Reproduce the lines of the material beginning with the line containing "Task: Click the horizontal" and continuing through the line containing "will pyautogui.click(x=264, y=181).", substituting "horizontal rule" for "horizontal divider" and leaving everything else unchanged.

(Stored material from a collection)
+ + +

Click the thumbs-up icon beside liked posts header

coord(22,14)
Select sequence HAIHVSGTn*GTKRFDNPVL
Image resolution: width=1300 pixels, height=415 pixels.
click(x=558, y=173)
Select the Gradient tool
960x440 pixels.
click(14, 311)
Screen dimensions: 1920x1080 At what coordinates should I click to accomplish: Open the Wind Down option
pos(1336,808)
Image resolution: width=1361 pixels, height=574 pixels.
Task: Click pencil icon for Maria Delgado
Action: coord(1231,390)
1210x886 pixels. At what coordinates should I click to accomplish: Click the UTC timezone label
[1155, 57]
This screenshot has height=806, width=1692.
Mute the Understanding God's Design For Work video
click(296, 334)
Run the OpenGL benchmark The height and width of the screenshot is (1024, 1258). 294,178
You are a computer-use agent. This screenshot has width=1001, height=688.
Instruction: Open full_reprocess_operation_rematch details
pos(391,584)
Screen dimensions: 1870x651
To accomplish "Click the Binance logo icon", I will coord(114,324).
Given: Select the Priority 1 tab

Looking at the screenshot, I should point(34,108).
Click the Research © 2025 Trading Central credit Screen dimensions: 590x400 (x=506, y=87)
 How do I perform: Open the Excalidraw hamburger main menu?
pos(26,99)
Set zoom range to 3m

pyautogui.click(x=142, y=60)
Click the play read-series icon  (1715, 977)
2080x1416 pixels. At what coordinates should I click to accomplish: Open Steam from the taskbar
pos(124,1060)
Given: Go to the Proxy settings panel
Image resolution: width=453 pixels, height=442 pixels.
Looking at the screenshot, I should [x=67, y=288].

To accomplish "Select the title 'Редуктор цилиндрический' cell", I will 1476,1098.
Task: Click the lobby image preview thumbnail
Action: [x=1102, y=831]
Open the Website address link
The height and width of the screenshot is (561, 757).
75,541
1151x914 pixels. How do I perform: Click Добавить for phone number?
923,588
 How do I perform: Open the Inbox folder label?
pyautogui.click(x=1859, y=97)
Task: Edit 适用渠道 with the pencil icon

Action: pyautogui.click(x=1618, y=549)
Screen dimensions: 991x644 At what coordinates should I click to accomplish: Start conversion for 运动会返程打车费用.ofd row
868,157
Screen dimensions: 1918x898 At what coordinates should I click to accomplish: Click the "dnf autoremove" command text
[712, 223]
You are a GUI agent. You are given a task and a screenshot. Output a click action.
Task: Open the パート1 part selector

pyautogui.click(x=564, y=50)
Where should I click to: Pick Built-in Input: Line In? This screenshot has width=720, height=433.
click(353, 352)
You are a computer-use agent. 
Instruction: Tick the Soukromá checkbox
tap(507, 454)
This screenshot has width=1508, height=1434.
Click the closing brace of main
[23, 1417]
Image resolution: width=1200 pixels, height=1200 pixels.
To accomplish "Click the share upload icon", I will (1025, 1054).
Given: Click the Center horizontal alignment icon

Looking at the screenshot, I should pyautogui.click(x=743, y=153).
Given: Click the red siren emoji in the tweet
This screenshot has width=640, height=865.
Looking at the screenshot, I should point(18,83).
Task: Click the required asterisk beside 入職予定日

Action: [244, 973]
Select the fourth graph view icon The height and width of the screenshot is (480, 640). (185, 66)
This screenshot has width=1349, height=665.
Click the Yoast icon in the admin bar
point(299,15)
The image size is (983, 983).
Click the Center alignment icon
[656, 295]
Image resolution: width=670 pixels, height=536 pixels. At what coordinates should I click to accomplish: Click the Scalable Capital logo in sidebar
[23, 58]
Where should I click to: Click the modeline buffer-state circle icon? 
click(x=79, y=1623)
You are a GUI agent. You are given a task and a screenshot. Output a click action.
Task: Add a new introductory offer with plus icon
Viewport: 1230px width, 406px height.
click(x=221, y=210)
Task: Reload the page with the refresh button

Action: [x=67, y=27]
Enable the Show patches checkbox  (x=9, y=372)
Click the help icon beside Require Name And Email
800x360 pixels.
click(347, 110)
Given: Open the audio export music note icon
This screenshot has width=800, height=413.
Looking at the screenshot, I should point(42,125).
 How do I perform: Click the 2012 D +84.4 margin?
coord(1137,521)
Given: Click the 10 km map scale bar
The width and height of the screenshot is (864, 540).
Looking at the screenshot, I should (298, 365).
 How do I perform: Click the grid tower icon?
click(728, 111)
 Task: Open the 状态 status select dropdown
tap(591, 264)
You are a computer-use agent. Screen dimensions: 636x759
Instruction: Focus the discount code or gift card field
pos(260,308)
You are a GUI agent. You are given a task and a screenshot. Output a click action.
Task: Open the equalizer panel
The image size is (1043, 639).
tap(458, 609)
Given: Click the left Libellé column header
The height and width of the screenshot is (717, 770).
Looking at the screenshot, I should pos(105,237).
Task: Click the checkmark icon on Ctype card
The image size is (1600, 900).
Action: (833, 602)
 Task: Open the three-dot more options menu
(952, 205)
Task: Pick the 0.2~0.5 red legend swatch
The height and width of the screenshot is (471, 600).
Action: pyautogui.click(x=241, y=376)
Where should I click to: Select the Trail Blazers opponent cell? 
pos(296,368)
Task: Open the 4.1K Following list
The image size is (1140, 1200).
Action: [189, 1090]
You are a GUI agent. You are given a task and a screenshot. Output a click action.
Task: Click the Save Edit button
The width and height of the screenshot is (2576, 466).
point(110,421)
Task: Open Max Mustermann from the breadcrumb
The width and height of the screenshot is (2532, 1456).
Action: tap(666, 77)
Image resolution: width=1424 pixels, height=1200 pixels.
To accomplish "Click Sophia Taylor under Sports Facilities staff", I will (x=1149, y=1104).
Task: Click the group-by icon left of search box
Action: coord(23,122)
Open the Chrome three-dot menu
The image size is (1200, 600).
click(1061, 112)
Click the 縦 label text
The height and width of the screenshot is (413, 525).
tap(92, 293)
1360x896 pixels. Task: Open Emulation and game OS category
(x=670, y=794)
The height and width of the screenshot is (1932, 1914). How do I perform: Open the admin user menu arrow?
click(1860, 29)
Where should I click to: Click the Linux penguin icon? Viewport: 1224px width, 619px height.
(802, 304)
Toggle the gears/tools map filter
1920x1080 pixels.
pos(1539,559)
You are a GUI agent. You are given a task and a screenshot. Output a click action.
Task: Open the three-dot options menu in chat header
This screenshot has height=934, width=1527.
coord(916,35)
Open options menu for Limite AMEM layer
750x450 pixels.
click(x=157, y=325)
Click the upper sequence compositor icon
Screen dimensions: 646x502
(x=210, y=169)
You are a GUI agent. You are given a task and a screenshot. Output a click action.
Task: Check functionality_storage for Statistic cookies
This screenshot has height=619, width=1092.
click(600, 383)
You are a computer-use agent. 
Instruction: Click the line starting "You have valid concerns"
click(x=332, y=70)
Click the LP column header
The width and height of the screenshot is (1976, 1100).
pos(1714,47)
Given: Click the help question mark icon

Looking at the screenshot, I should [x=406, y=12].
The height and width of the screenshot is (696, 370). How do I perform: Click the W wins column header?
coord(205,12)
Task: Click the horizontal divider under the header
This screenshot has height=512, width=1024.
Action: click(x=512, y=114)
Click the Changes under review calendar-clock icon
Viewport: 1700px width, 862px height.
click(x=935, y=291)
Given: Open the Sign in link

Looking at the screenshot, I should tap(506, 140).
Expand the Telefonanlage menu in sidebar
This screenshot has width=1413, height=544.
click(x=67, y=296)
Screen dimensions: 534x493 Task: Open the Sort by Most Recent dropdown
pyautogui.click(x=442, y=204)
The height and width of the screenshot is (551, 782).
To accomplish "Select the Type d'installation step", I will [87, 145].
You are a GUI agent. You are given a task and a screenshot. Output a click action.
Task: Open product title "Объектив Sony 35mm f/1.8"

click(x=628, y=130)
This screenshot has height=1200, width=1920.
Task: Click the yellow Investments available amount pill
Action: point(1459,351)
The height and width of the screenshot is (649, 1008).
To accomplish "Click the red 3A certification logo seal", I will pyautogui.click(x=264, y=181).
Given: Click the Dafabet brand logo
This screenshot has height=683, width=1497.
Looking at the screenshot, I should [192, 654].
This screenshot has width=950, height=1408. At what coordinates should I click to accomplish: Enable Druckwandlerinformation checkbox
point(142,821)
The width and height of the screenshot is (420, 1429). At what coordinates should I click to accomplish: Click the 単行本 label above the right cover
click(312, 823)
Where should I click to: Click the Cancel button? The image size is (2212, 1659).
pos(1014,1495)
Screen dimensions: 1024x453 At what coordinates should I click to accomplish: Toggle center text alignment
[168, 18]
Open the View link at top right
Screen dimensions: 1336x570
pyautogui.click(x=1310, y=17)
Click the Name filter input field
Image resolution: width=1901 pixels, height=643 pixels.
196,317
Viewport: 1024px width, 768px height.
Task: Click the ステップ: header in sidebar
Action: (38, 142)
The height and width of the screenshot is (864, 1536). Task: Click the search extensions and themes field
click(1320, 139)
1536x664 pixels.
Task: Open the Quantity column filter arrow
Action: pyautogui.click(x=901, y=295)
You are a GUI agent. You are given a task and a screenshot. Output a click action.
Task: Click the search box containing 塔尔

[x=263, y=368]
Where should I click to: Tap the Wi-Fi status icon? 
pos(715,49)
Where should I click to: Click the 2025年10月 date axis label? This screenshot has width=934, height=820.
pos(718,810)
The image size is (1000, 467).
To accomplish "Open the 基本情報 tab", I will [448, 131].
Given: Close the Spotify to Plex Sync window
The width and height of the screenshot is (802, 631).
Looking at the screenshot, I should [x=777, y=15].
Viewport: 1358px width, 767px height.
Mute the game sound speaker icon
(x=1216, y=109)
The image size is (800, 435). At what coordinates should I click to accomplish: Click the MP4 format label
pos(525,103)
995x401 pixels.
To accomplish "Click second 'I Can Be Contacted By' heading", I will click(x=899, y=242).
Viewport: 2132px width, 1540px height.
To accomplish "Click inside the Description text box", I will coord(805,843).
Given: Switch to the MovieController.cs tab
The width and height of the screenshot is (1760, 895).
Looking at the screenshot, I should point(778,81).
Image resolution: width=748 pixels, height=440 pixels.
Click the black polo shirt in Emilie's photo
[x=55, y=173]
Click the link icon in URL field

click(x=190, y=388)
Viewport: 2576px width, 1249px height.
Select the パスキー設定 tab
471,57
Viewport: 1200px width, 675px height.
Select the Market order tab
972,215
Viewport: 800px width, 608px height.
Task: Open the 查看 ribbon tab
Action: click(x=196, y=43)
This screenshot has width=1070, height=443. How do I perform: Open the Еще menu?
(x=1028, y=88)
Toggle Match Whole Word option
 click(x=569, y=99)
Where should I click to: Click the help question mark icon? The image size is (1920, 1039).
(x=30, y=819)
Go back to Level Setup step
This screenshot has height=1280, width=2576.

+ + +

[RESPONSE]
Task: Click the horizontal rule under the header
This screenshot has height=512, width=1024.
Action: click(x=512, y=114)
Click the Changes under review calendar-clock icon
Viewport: 1700px width, 862px height.
click(x=935, y=291)
Given: Open the Sign in link

Looking at the screenshot, I should tap(506, 140).
Expand the Telefonanlage menu in sidebar
This screenshot has width=1413, height=544.
click(x=67, y=296)
Screen dimensions: 534x493 Task: Open the Sort by Most Recent dropdown
pyautogui.click(x=442, y=204)
The height and width of the screenshot is (551, 782).
To accomplish "Select the Type d'installation step", I will [87, 145].
You are a GUI agent. You are given a task and a screenshot. Output a click action.
Task: Open product title "Объектив Sony 35mm f/1.8"

click(x=628, y=130)
This screenshot has height=1200, width=1920.
Task: Click the yellow Investments available amount pill
Action: point(1459,351)
The height and width of the screenshot is (649, 1008).
To accomplish "Click the red 3A certification logo seal", I will pyautogui.click(x=264, y=181).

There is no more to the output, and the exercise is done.